▼▼▼

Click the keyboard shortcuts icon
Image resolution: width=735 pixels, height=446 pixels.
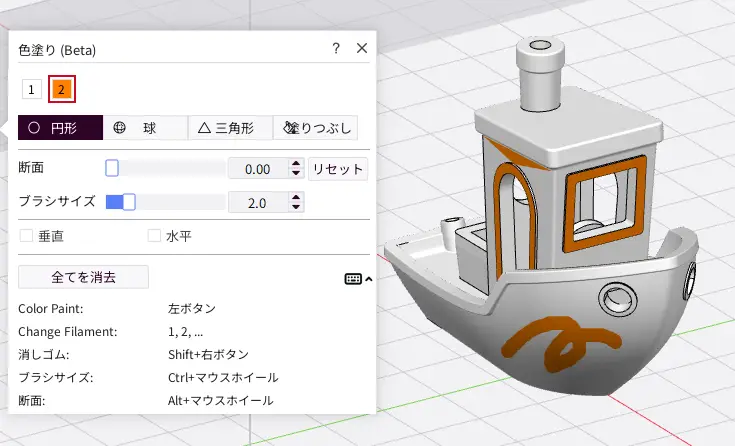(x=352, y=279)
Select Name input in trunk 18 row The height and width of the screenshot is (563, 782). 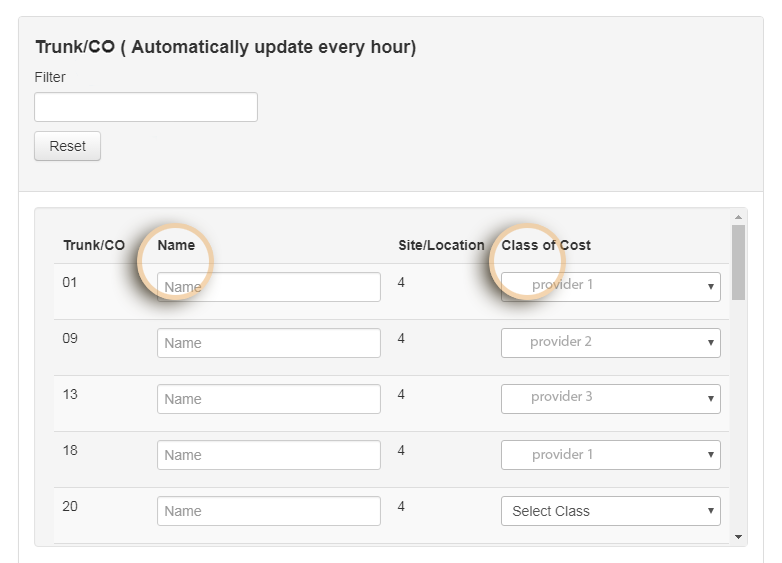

▲▲▲
▼▼▼

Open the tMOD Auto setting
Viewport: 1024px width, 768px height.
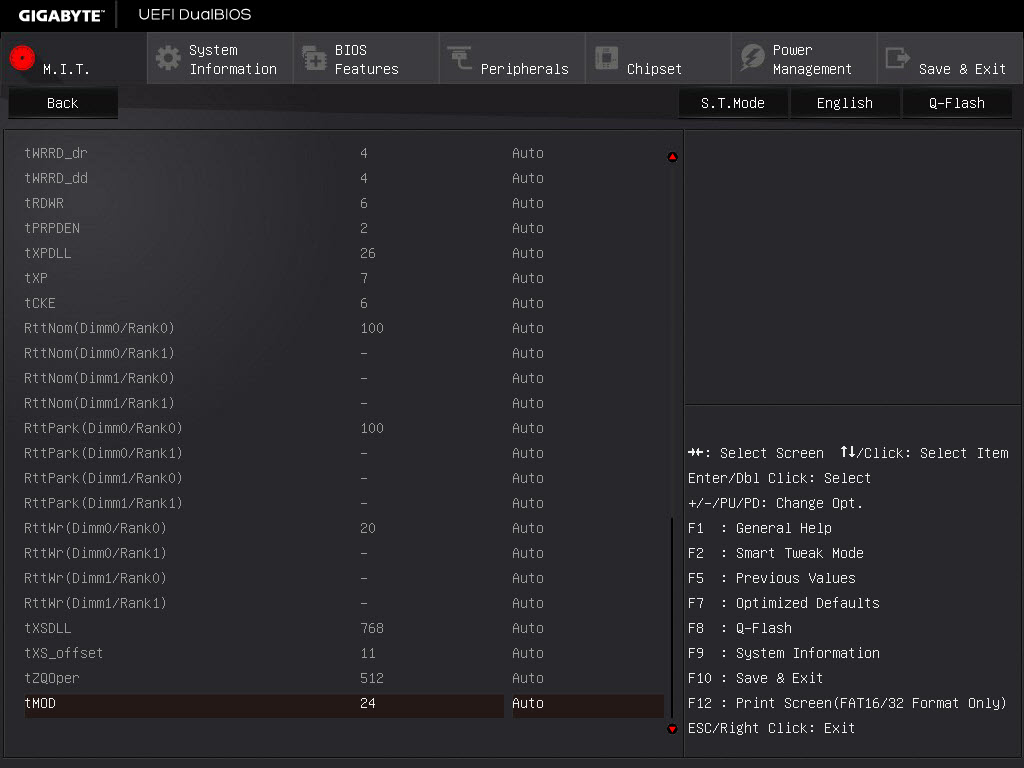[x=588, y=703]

▲▲▲
▼▼▼

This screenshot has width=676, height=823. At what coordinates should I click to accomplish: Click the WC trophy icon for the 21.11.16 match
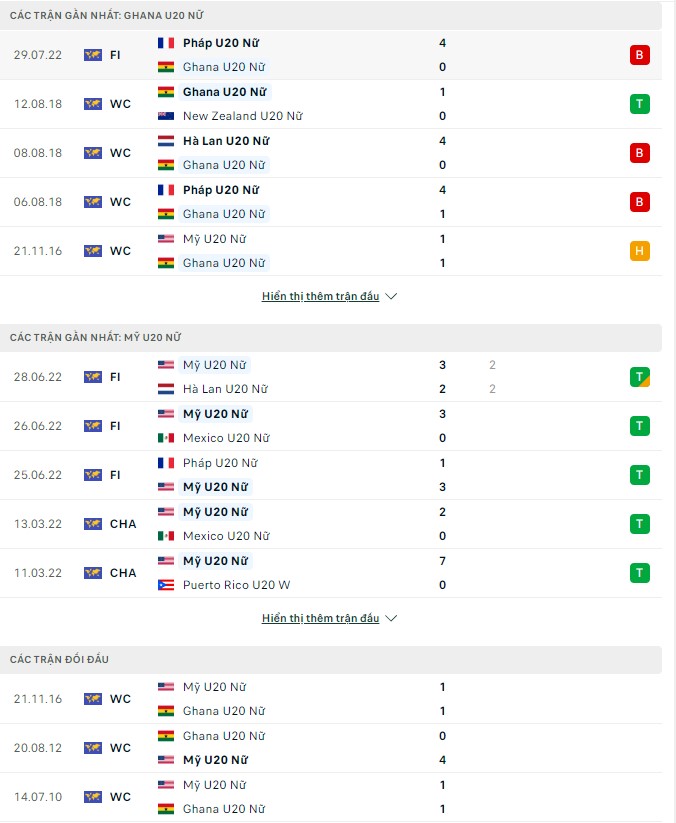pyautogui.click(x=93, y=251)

▲▲▲

### Short task:
Reproduce the data from the line with "Click the keyboard shortcuts icon" to the line with "Select Name input", both included, multiplying every coordinate in the answers by 1.55 and rounding to whole numbers, with halves rounded up. Leave the pictures out of your output.

### Result of this task:
Click the keyboard shortcuts icon
Image resolution: width=735 pixels, height=446 pixels.
(x=546, y=432)
Select Name input in trunk 18 row The height and width of the screenshot is (563, 782). 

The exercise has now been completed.